**** DATA FOR REVIEW

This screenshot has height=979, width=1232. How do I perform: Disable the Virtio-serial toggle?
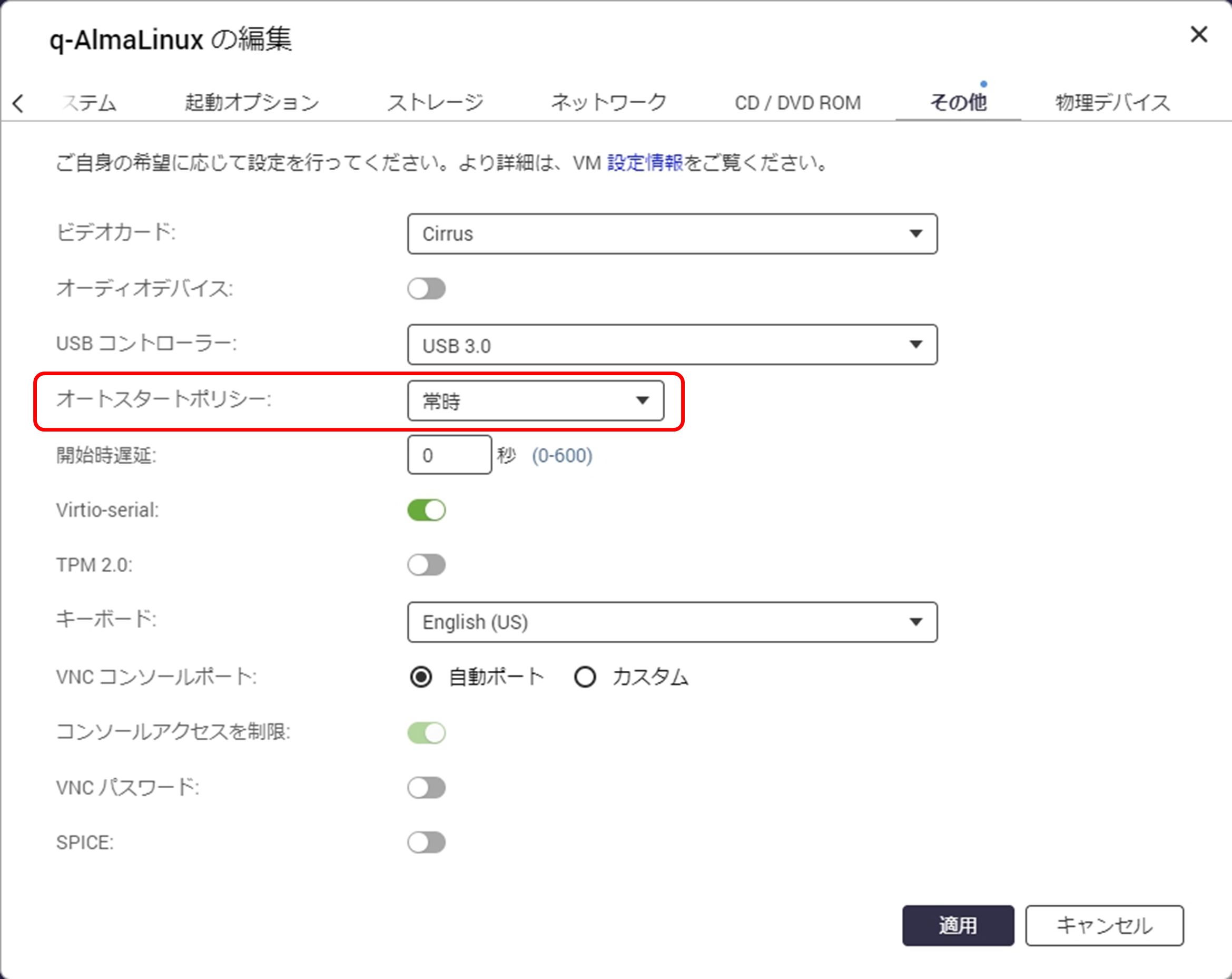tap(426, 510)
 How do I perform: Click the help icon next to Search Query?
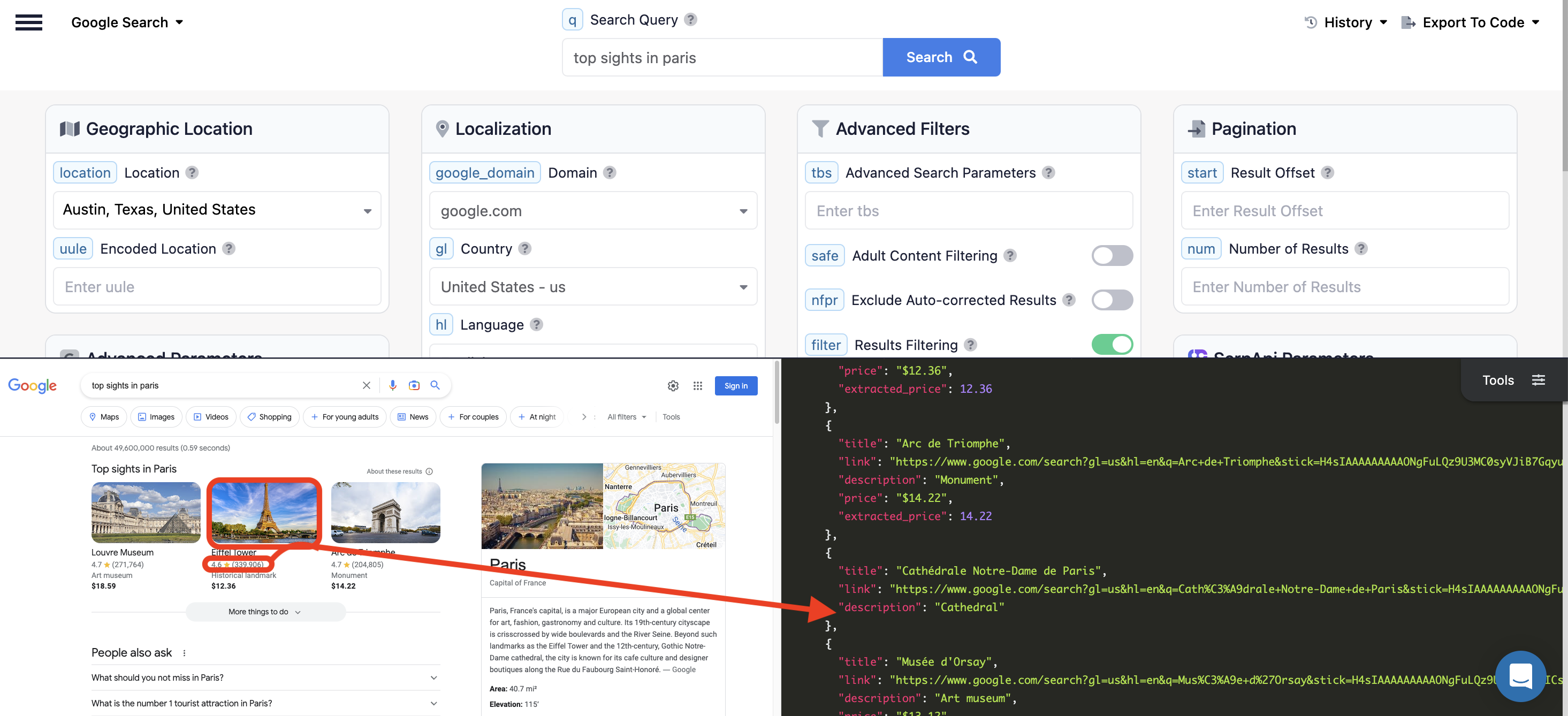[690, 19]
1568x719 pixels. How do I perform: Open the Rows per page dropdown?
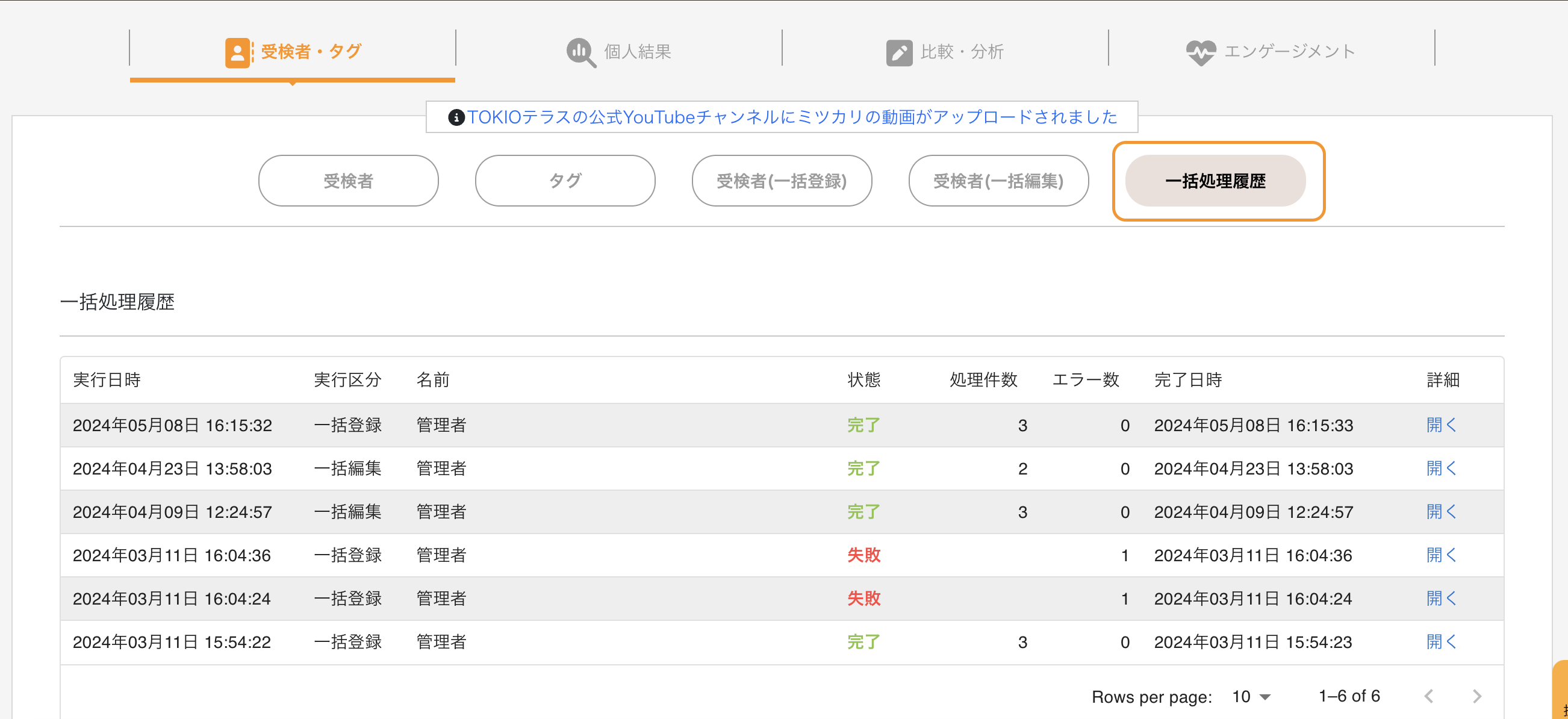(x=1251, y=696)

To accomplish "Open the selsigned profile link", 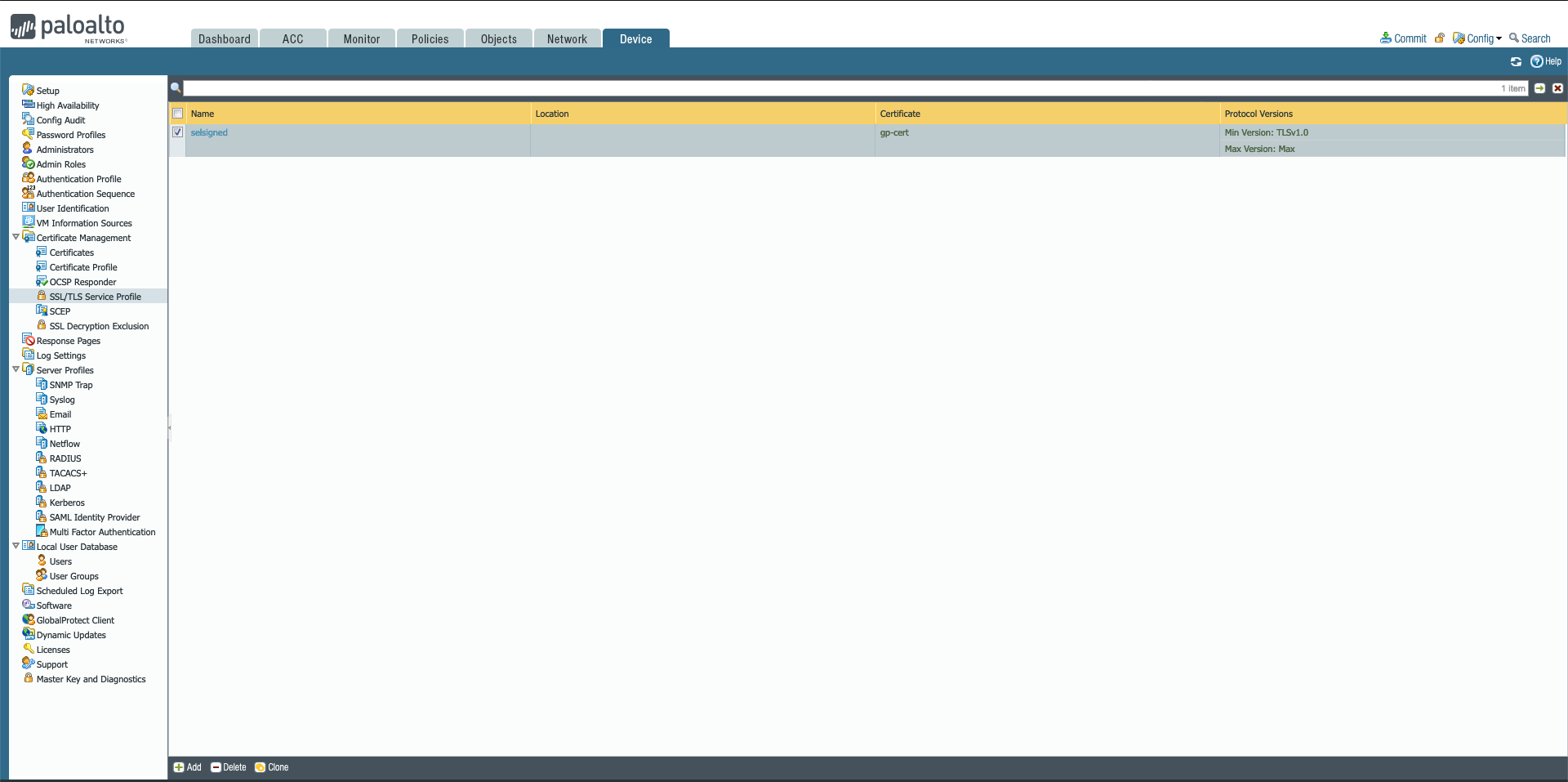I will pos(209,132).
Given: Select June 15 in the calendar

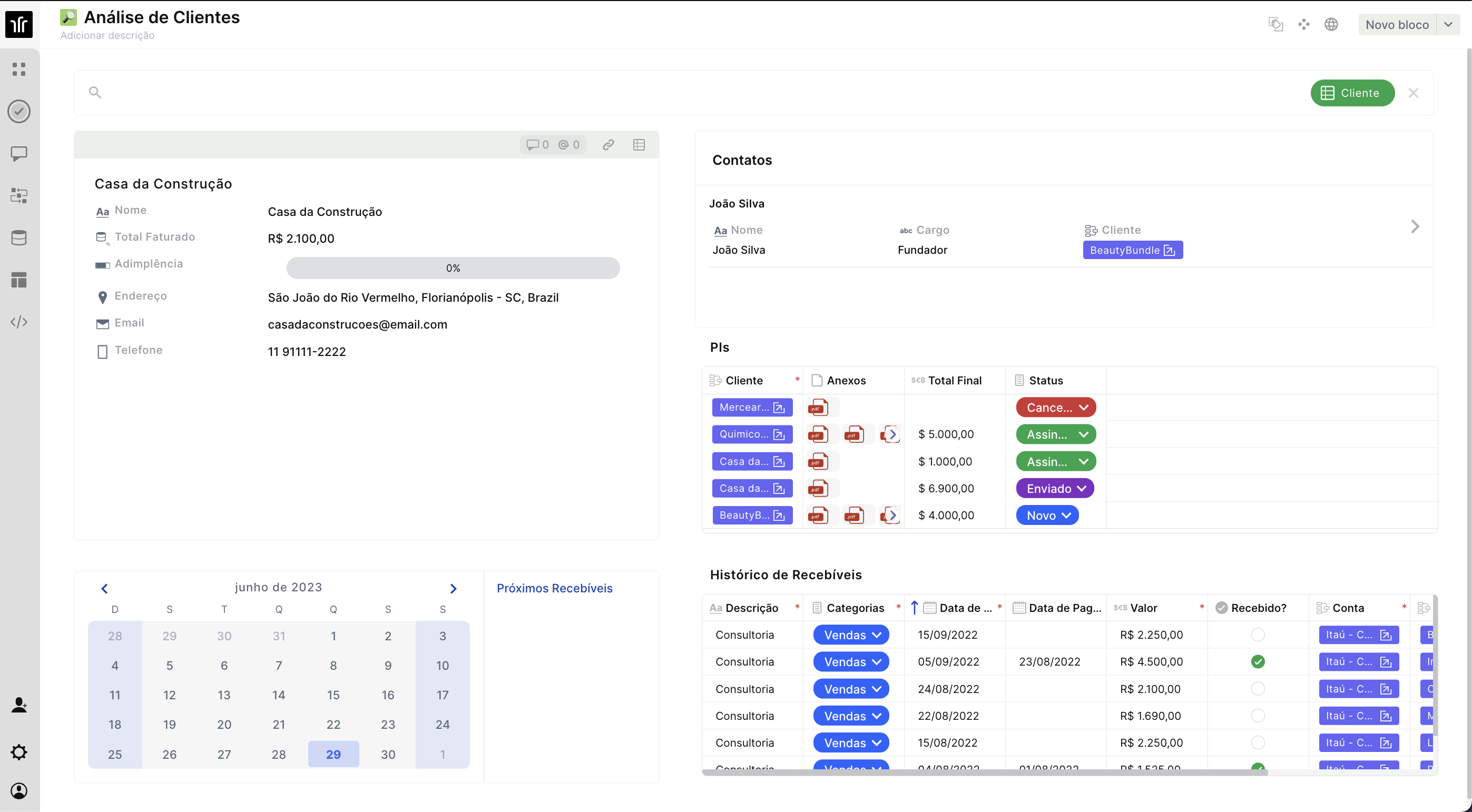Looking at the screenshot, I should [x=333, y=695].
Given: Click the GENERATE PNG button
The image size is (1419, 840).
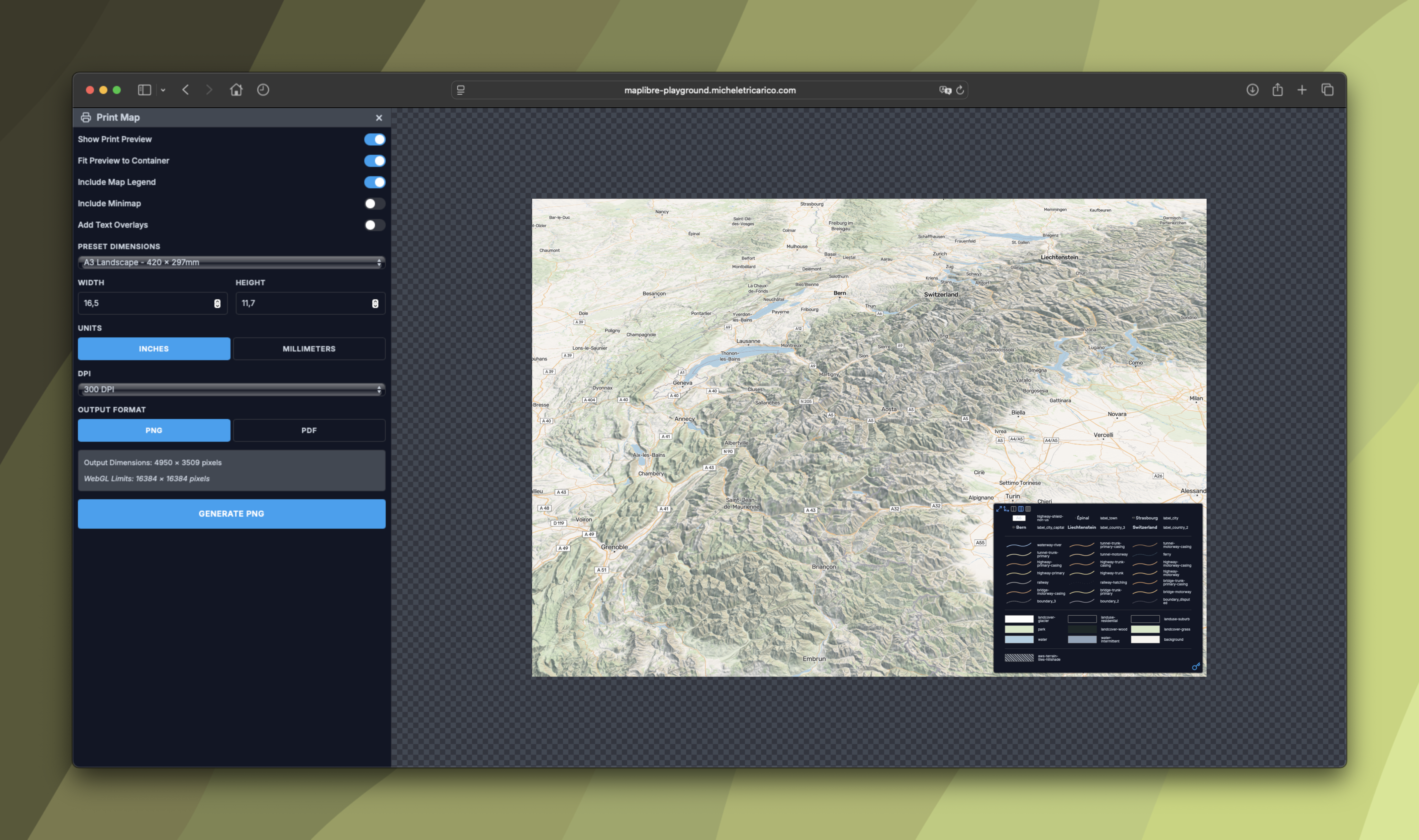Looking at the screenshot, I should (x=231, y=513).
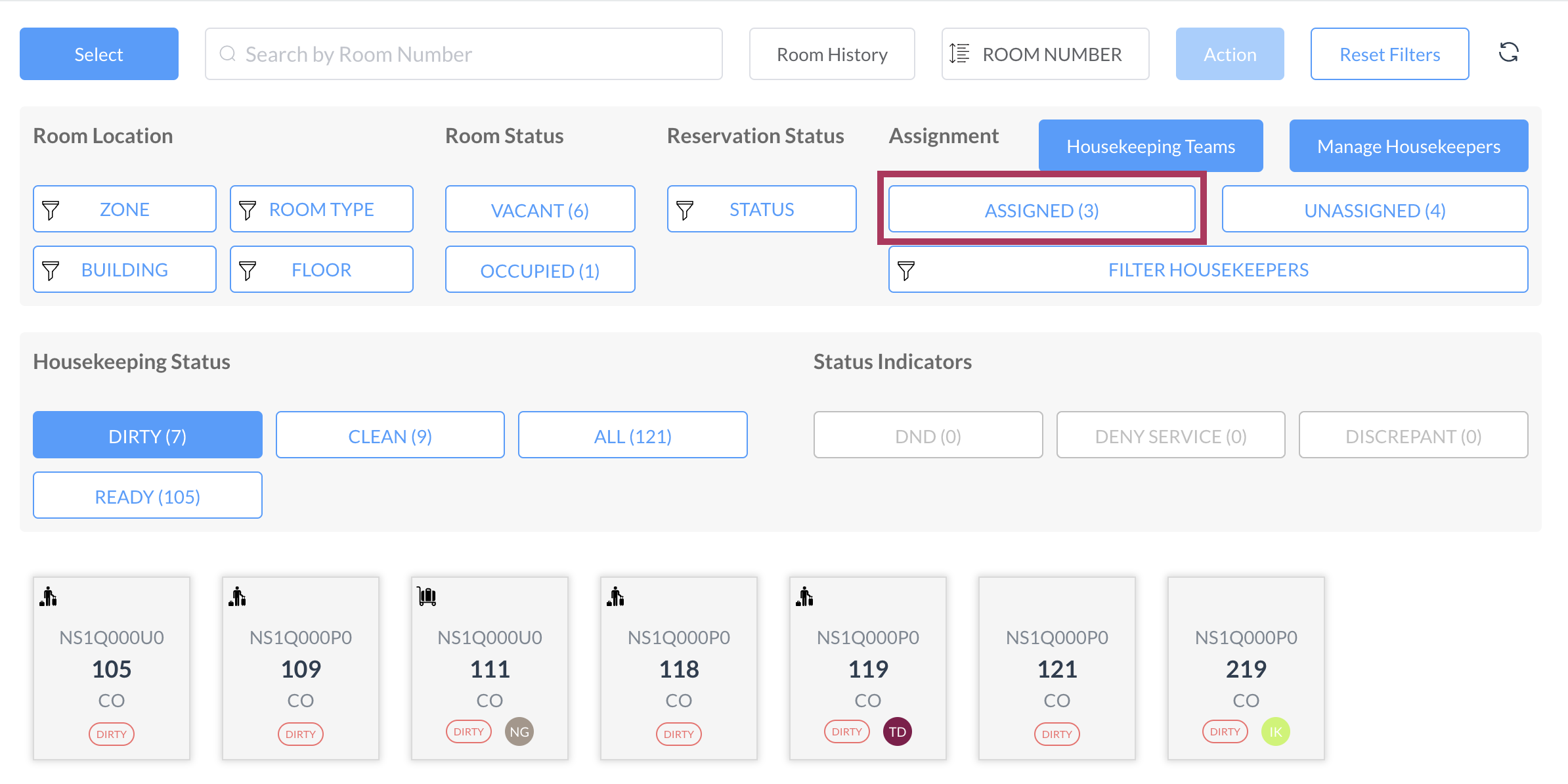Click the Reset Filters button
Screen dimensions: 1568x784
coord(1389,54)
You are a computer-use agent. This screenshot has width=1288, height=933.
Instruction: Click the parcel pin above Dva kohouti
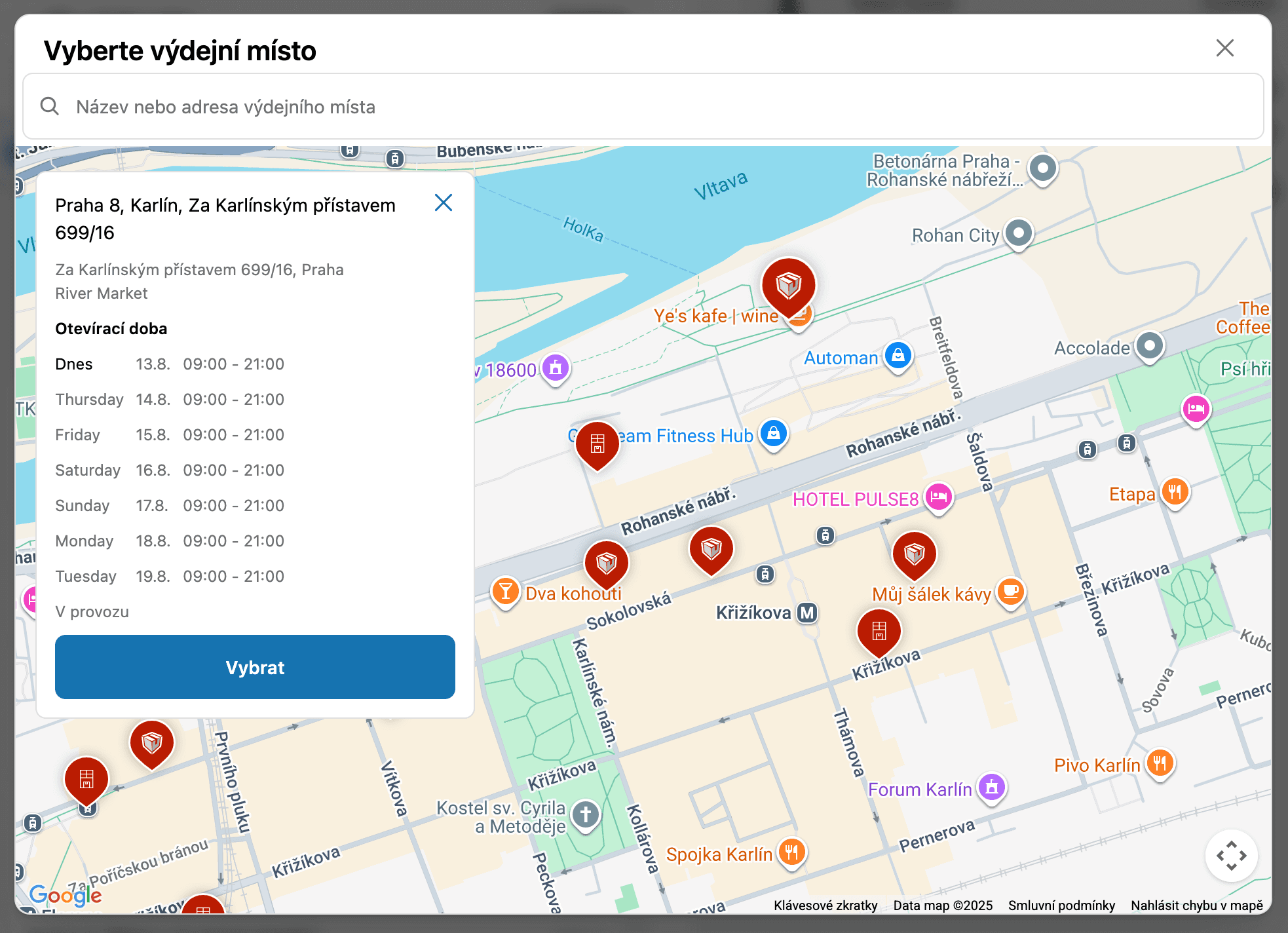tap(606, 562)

********

◆ **EXERCISE**:
Print nothing but the lines above starting with the line that contains "Given: Click the GENERATE PNG button" and going on through the line that contains "You are a computer-use". Leave out the pictures.

◆ **TASK RESPONSE**:
Given: Click the GENERATE PNG button
The image size is (1419, 840).
Looking at the screenshot, I should (x=231, y=513).
Click the Reset Filters button
Screen dimensions: 1568x784
coord(1389,54)
You are a computer-use agent. This screenshot has width=1288, height=933.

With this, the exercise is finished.